[WORK REQUIRED]:
From the entries below, return only the lines starting at the one that contains "Image resolution: width=690" and ending at the one that contains "Given: Click the school account ID 198593", exactly as they stand.
[[ DATA EXCERPTS open ]]
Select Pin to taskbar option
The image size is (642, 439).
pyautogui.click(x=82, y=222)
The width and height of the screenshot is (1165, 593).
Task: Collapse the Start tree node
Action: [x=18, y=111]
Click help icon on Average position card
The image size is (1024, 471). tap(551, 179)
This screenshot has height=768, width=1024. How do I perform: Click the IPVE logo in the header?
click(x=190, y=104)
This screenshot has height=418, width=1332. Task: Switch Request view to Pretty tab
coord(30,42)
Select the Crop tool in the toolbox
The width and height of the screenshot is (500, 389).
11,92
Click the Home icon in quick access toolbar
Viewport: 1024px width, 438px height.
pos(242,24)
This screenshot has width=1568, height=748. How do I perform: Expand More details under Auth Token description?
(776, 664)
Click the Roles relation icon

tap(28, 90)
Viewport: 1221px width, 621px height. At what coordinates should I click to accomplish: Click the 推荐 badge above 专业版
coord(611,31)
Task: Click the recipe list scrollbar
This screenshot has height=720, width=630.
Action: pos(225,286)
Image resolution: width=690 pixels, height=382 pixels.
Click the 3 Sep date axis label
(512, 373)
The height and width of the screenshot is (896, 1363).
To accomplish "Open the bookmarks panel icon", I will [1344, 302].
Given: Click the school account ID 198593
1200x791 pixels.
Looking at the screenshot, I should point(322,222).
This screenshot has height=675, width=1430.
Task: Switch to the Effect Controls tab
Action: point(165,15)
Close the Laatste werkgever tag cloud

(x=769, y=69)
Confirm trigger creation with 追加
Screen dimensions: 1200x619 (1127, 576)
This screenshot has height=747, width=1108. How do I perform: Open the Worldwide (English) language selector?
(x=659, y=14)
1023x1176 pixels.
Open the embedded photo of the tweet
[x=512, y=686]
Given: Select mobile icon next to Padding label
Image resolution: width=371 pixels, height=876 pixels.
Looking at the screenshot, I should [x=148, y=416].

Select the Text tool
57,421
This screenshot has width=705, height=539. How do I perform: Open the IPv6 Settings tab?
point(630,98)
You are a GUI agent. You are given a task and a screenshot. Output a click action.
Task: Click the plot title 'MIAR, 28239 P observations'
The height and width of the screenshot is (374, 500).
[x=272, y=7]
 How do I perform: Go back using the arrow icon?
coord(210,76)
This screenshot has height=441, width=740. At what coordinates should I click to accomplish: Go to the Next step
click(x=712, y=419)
[[ DATA EXCERPTS closed ]]
[RESULT OF THIS EXERCISE]:
Image resolution: width=690 pixels, height=382 pixels.
Click the 3 Sep date axis label
(512, 373)
The height and width of the screenshot is (896, 1363).
To accomplish "Open the bookmarks panel icon", I will [1344, 302].
Given: Click the school account ID 198593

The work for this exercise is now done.